The Cambridge-based research behind this definitive listing has been collated, checked and re-checked by Business Weekly, Arm & Acorn Computers co-founder Hermann Hauser and Charles Cotton, the inspiration behind the Cambridge Phenomenon book.
So poor Jeremy Wright, the Secretary of State for Digital, Culture, Media and Sport, was sent into his first meeting with the Digital Economy Council with the backside hanging out of his figurative trousers.
I won’t burden you with the figures for the other major UK cities because the accuracy cannot be verified; what was manifestly obvious in the report was that world-leading academic institutions across Britain were consistently helping to create pioneering new technology companies. Cambridge and Oxford Universities are prominent among these.
The report to DEC was also correct in pointing out that while London had produced most billion dollar businesses in the UK hall of fame, increasing numbers were being created in the regions.
I will have to take the Government at its word that its research has identified that the UK leads Europe by number of potential future unicorns. The report to DEC says the UK has 54 potential tech sector unicorns compared to Germany’s 28 and France’s 27.

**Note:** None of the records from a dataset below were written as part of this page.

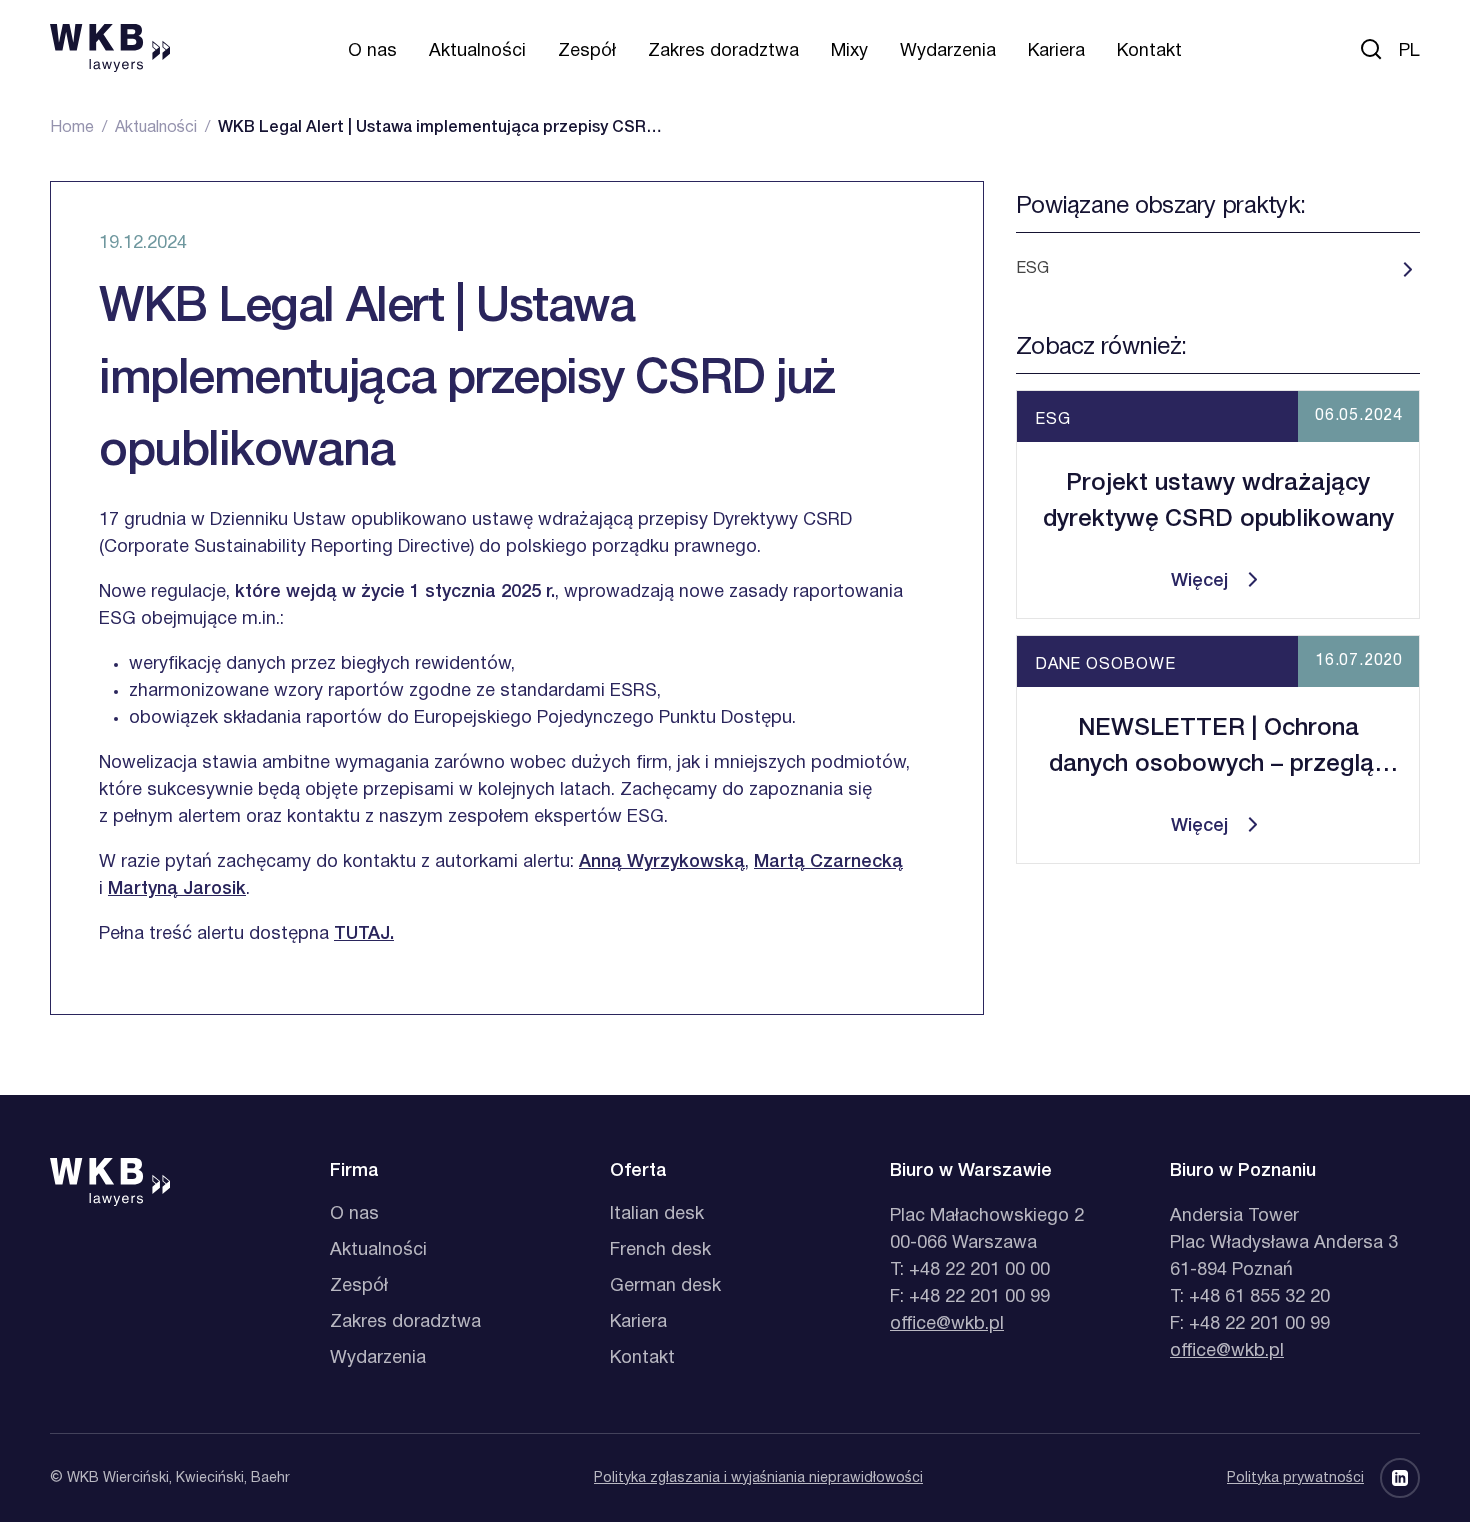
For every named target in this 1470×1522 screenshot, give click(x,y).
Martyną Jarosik (177, 889)
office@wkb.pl (947, 1324)
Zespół (587, 51)
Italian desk (657, 1214)
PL (1409, 51)
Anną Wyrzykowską (662, 862)
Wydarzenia (948, 51)
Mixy (849, 51)
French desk (660, 1250)
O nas (372, 51)
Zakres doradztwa (723, 51)
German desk (665, 1286)
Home (72, 128)
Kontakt (1149, 51)
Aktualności (477, 51)
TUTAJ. (364, 934)
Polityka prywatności (1295, 1478)
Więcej (1199, 581)
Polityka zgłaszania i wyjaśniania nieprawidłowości (758, 1478)
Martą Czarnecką (828, 862)
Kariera (1056, 51)
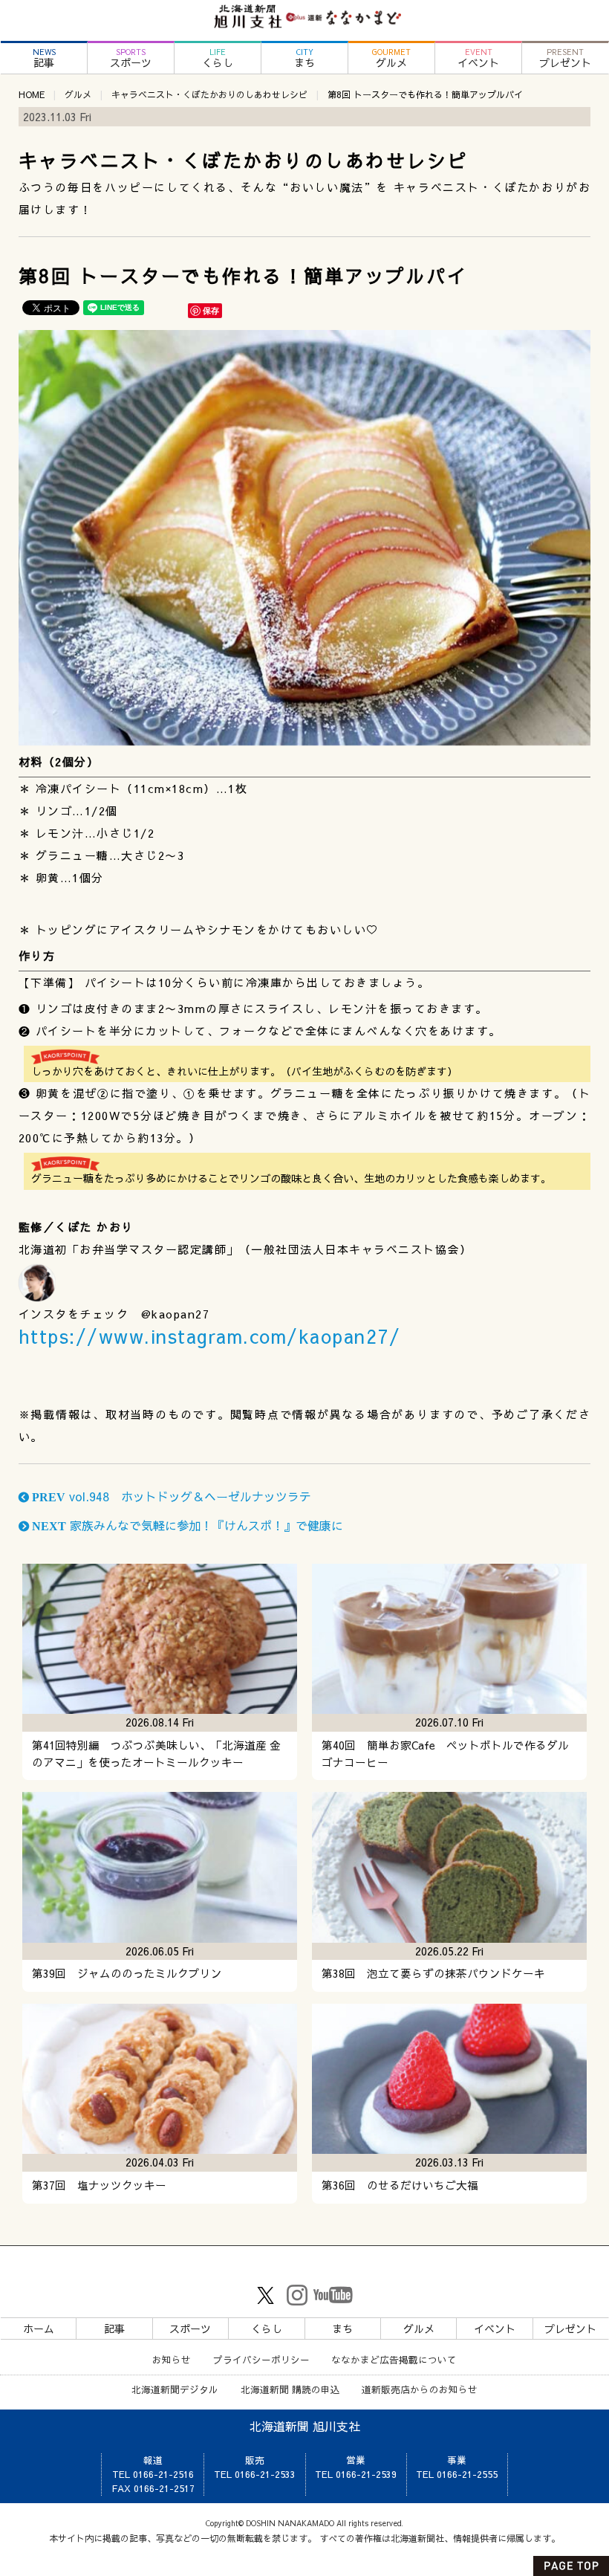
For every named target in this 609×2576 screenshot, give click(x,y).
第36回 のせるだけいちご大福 (400, 2185)
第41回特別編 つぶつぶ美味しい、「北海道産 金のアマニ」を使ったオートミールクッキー (156, 1754)
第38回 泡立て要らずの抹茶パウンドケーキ (433, 1973)
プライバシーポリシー (261, 2359)
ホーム (38, 2328)
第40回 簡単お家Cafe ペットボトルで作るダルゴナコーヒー (445, 1754)
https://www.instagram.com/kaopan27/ (210, 1336)
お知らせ (171, 2359)
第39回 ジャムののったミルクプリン (127, 1973)
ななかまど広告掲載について (394, 2359)
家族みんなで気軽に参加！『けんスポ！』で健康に (186, 1525)
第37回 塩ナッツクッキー (99, 2185)
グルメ (391, 58)
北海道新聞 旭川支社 (305, 2426)
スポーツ (131, 58)
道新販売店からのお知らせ (420, 2389)
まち (304, 58)
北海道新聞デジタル (174, 2389)
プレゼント (565, 58)
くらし (217, 58)
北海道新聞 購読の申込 (290, 2389)
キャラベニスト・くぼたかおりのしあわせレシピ (209, 94)
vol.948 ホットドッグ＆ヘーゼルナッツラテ (170, 1496)
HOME (32, 94)
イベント (478, 58)
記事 (44, 58)
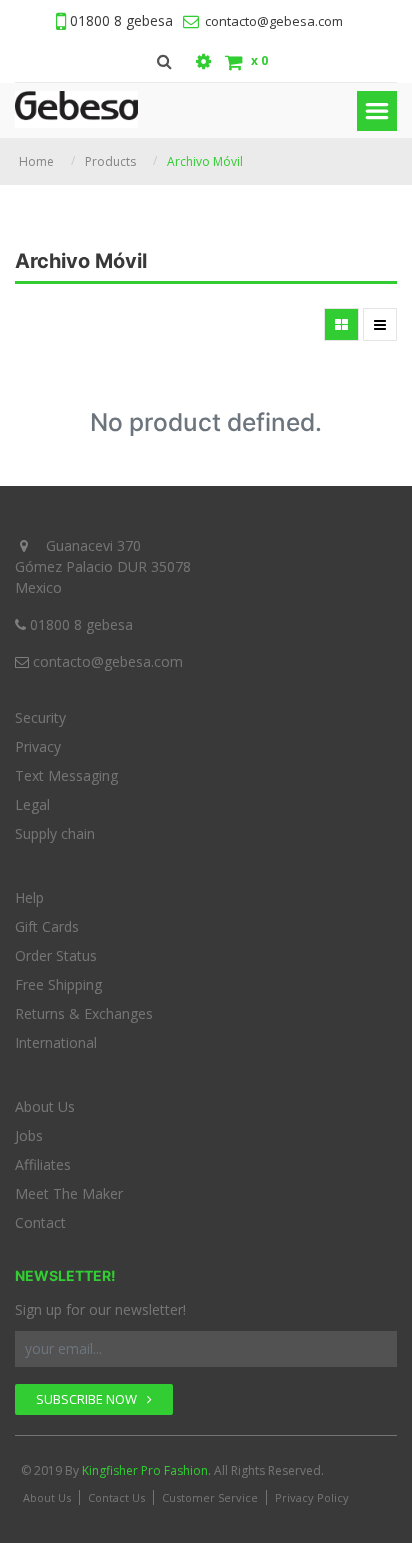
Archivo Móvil (205, 161)
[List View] (380, 324)
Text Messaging (66, 775)
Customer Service (210, 1497)
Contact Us (116, 1497)
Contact (40, 1222)
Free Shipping (58, 984)
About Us (45, 1106)
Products (110, 161)
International (56, 1042)
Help (29, 897)
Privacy (38, 746)
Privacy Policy (312, 1497)
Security (40, 717)
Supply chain (55, 833)
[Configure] (203, 61)
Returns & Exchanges (84, 1013)
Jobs (29, 1135)
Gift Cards (47, 926)
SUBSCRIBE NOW (88, 1399)
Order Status (56, 955)
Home (36, 161)
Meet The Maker (69, 1193)
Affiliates (43, 1164)
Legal (32, 804)
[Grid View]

‘Lies, damned lies and statistics’ was a phrase popularised in the US by Mark Twain and attributed to British Prime Minister Benjamin Disraeli. Stats can be legitimately mined and used to shore up pretty much any reasonable argument but in the case of potential unicorns beware false sightings.
A couple of months ago I would have put hot money on both video games developer Frontier Developments and gene editing world leader Horizon Discovery in Cambridge bombing past the $bn valuation in 2018. Each has slipped back at various times and has more work to do.
But on a very clear day, should you happen to glance left field, you might just spot a whole herd of fledgling unicorns getting ready to prance out of the long grass into full view.
They will be Artificial Intelligence and life science innovators backed by battle-hardened global investors. I will let you know as soon as the sightings are confirmed as unicorns.